Not surprisingly, we found that the incidences of stunting, wasting and malnourishment were high in these populations, with a large number of children falling under the Severe Acute Malnutrition (SAM) category, which is the most extreme and visible form of undernutrition. We talked to the families of these children. We visited the district nutrition rehabilitation centres; we watched the women who have made it their life’s work to bring about change as they went about their daily duties just to understand where it’s all going wrong.
We found that apart from poverty — which is the most obvious — many other factors contribute to the dismal conditions in the homes of the tribal community and other marginalised sections of society. Unavailability of education, hygiene and access to medical treatment, early marriage, multiple pregnancies, lack of nutrition from earlier generations, superstitious beliefs and faith in dubious local healers instead of doctors, and many other reasons compounded the problem. The sheer lack of awareness amongst parents about what constitutes a nutritious meal was one of the most startling findings. In many cases, the failure of the system to provide aid to the beneficiaries as well as to the people who are working in the field also added an extra pall of gloom to the already dire realities.
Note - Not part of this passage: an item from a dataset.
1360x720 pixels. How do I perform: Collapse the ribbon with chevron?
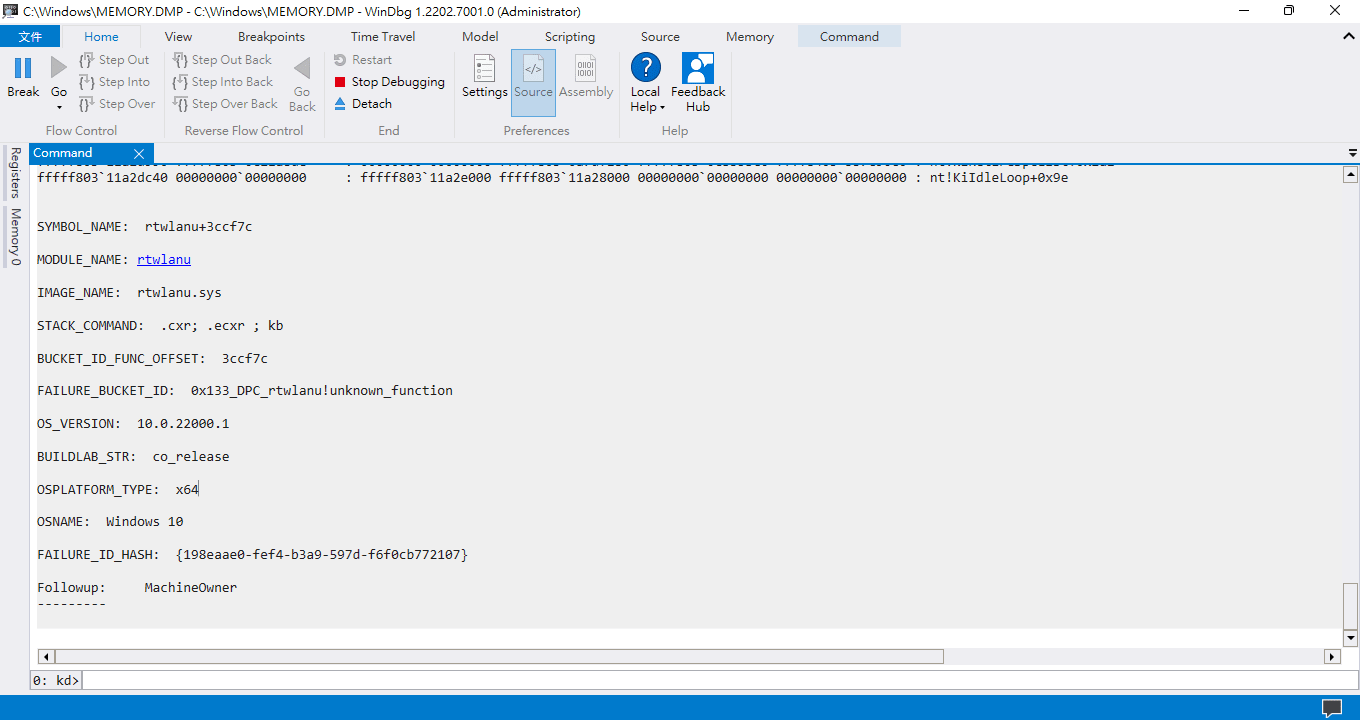point(1348,37)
The first part of the docuseries Endangered Species takes us to the state of Assam, famous for its tea gardens and the mighty Brahmaputra river. The film dives into the issue of malnutrition in the tea garden labour community, one of the most marginalised communities in the country, who were brought to Assam as bonded labour by the British over two centuries ago. The film touches upon their dark history and how they still continue to lead a very deprived life.
From the Muslim majority district of Darrang to the Bodoland district of Udalgiri, Anganwadi workers struggle every day to feed the children one meal a day — a meal that is extremely important in poor communities. Some centres have not received funds for weeks and even months. While many workers are not equipped to collect data, some do not have any training at all and almost half the supervisors in the Integrated Child Development Scheme projects have not been paid salaries. Nutrition Rehabilitation Centres (NRCs) in the state are also understaffed and not optimally equipped to sustain themselves.
With one of the highest infant mortality rates in India, Assam’s children are on a dangerous precipice. The film follows the stories of Anganwadi workers, doctors, mothers and children of Assam who are fighting this battle alone.